Copy the passage on distressed mergers and acquisitions under India's Insolvency and Bankruptcy Code word for word, from its title through its final sentence.

— SELECTED PASSAGE —
==*==

Distressed M&A Under The Insolvency And Bankruptcy Code, 2016: Navigating Challenges And Opportunities
The introduction of the Insolvency and Bankruptcy Code, 2016 (I&B Code) has marked a pivotal moment in India's approach to corporate insolvency and restructuring of distress companies undergoing financial crisis and turmoil. In 2019, an amendment to the I&B Code was introduced, amending Section 5 to clarify that the resolution plan may incorporate provisions for restructuring the corporate debtor, including through merger, amalgamation, and demerger. Regulation 37(1) of the Insolvency and Bankruptcy Board of India (Insolvency Regulation Process for Corporate Persons) Regulations, 2016 permits restructuring of a corporate debtor by way of merger/consolidation or sale/transfer of assets of the CD pursuant to the resolution plan.

==*==

— SUPPLIED ENTRIES —

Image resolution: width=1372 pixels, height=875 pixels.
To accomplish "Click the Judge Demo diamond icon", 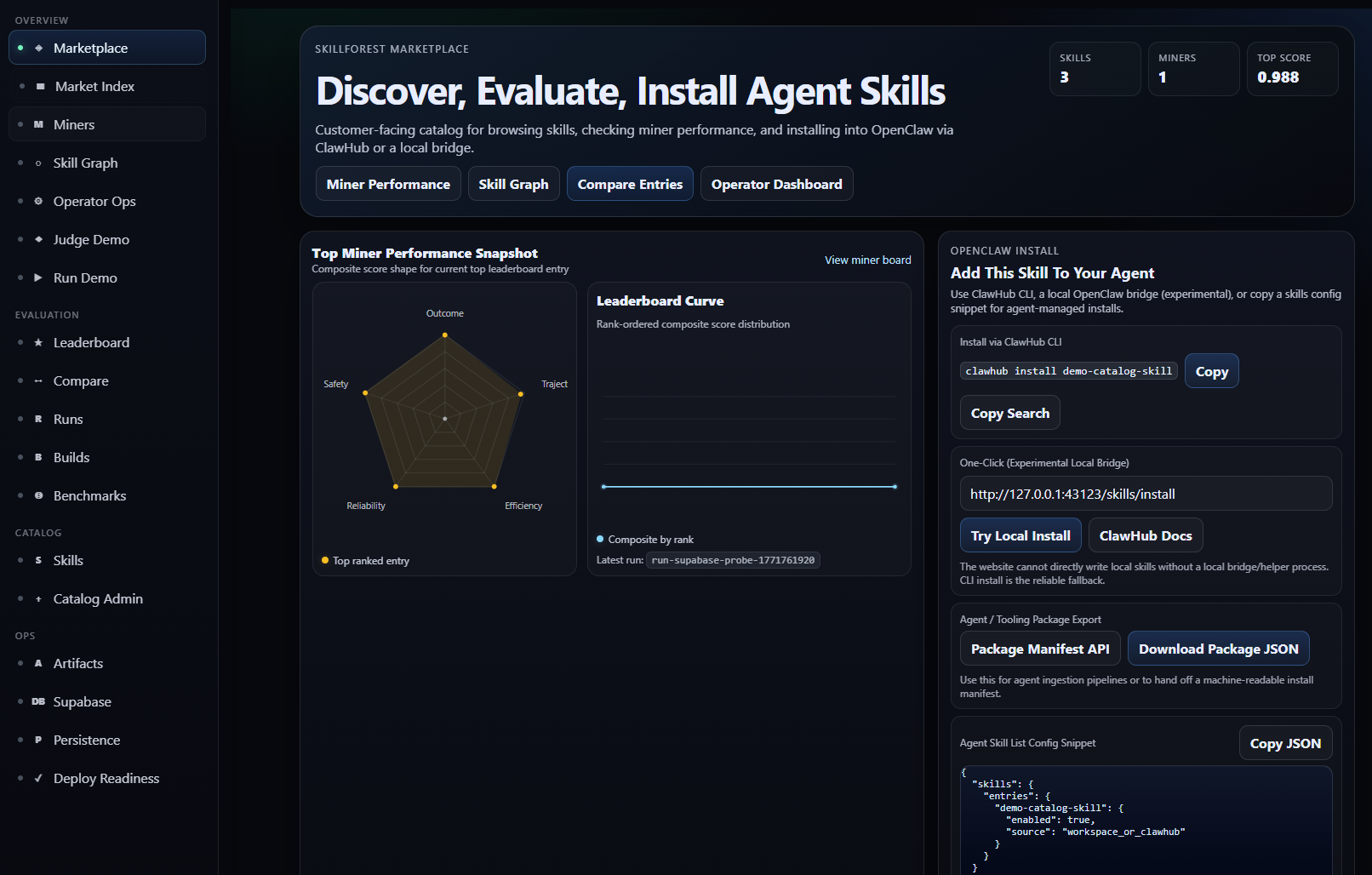I will pyautogui.click(x=38, y=239).
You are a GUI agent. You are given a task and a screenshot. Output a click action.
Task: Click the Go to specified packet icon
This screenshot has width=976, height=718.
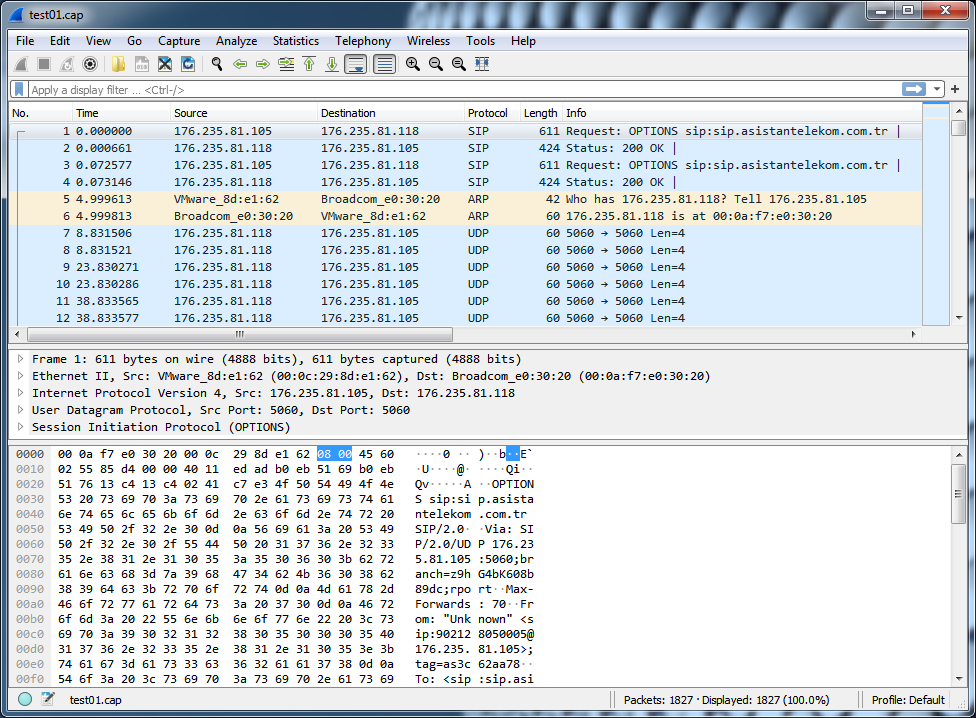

==*==

— WORKED ANSWER —
Distressed M&A Under The Insolvency And Bankruptcy Code, 2016: Navigating Challenges And Opportunities
The introduction of the Insolvency and Bankruptcy Code, 2016 (I&B Code) has marked a pivotal moment in India's approach to corporate insolvency and restructuring of distress companies undergoing financial crisis and turmoil. In 2019, an amendment to the I&B Code was introduced, amending Section 5 to clarify that the resolution plan may incorporate provisions for restructuring the corporate debtor, including through merger, amalgamation, and demerger. Regulation 37(1) of the Insolvency and Bankruptcy Board of India (Insolvency Regulation Process for Corporate Persons) Regulations, 2016 permits restructuring of a corporate debtor by way of merger/consolidation or sale/transfer of assets of the CD pursuant to the resolution plan.